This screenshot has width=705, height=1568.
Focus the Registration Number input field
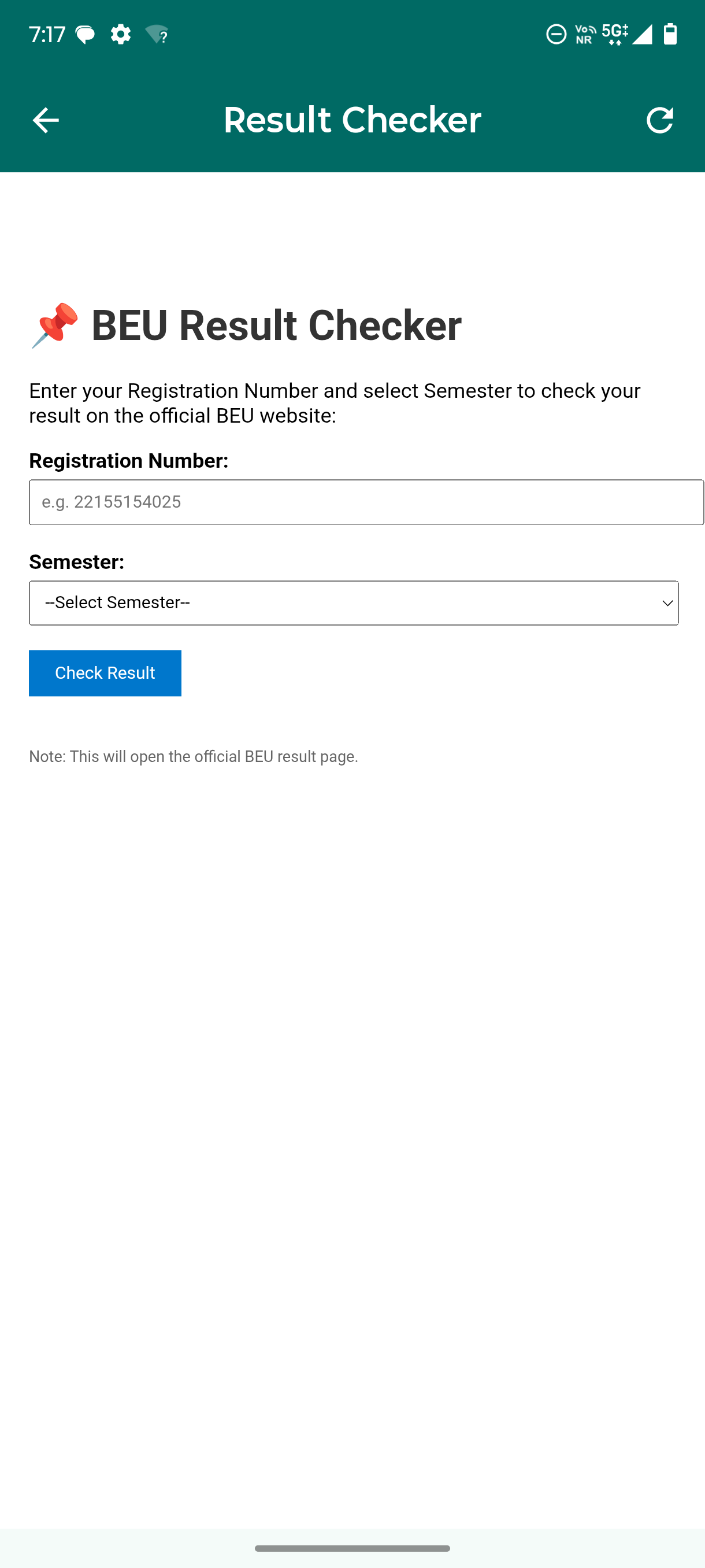(x=366, y=502)
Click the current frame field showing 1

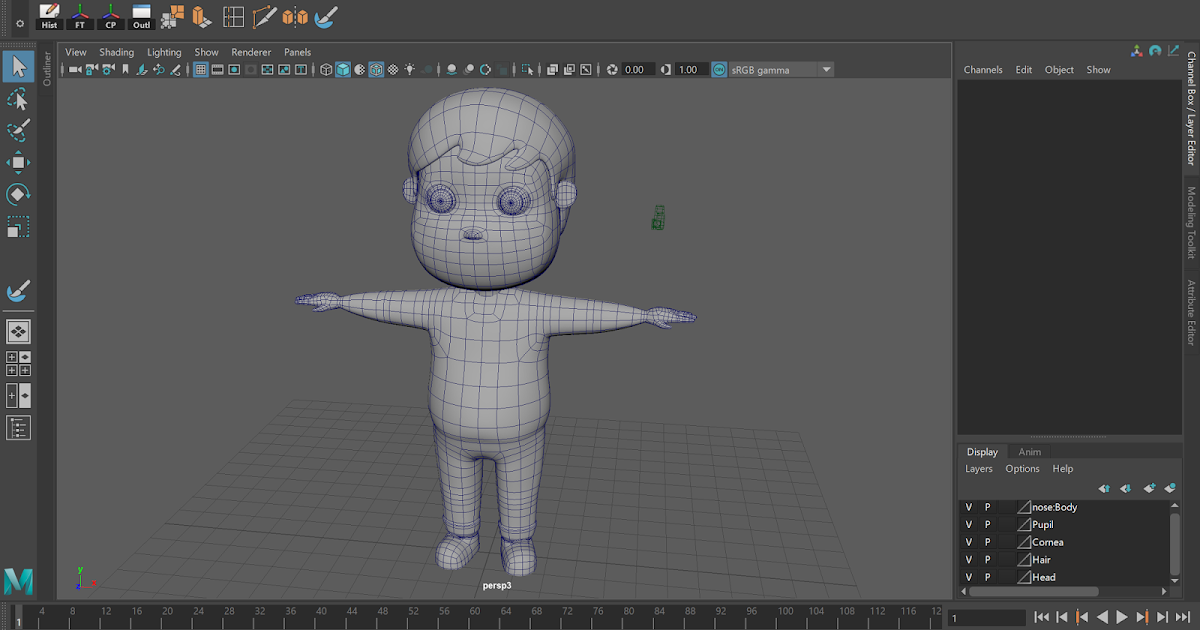tap(985, 618)
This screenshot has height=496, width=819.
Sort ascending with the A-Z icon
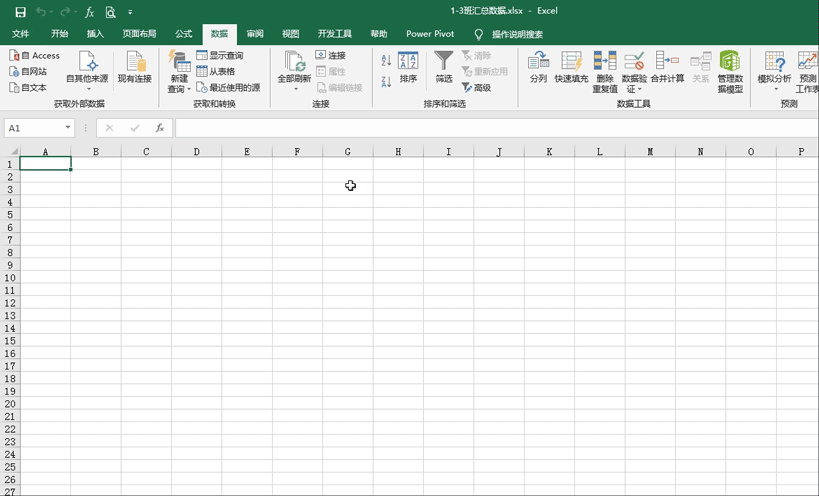(386, 60)
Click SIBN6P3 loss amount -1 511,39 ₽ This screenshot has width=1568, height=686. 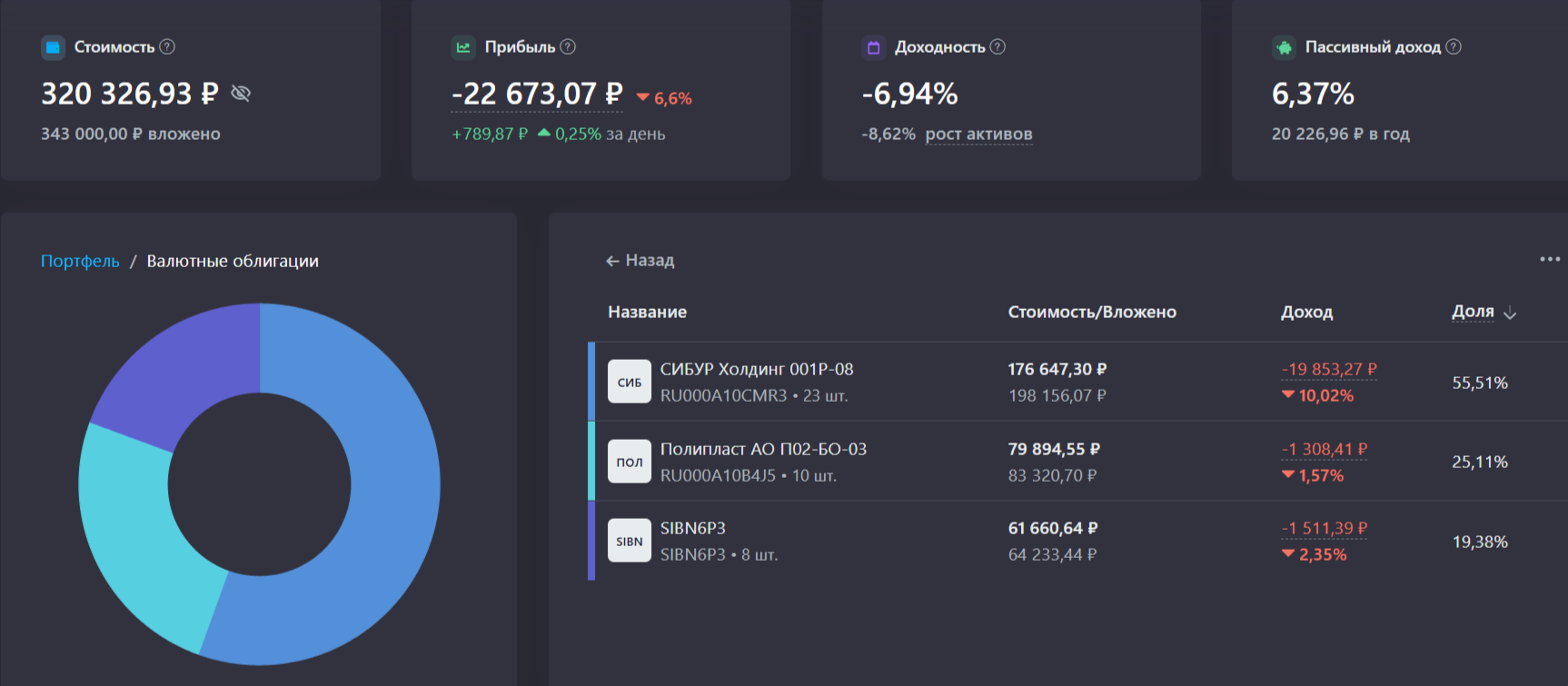pos(1324,529)
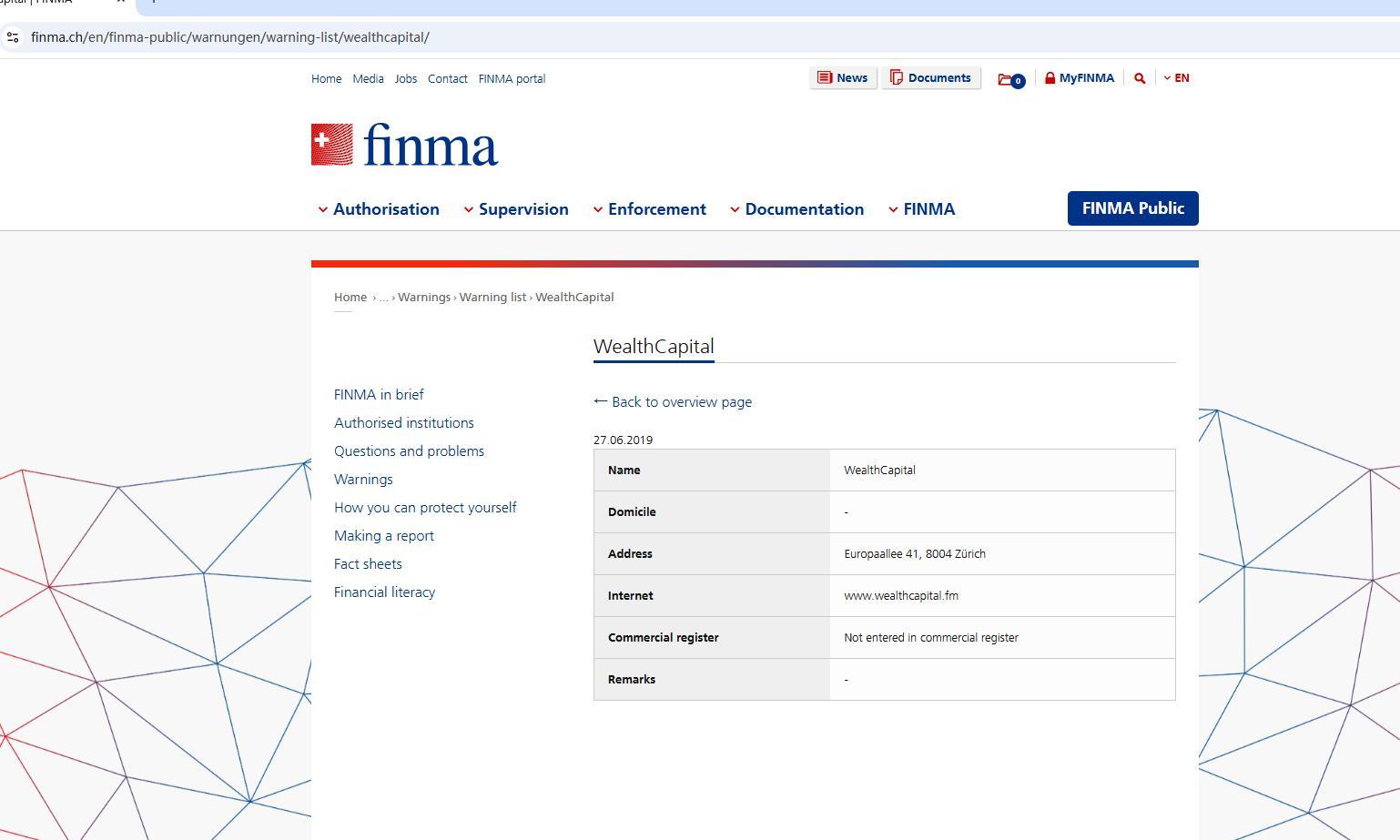The image size is (1400, 840).
Task: Open the watchlist folder icon
Action: 1009,79
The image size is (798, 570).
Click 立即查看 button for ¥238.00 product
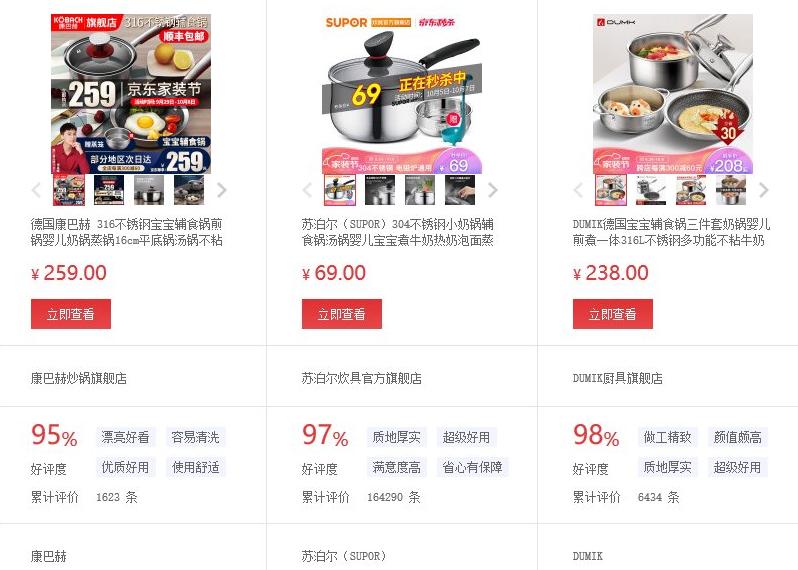[x=613, y=314]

━━━━━━

■ **Your objective**
Exactly the lines running from the one with "The image size is (798, 570)." through the end of the listing above must be output, both ends included. No pictures belong in the output.

■ **Problem solution**
The image size is (798, 570).
Click 立即查看 button for ¥238.00 product
[x=613, y=314]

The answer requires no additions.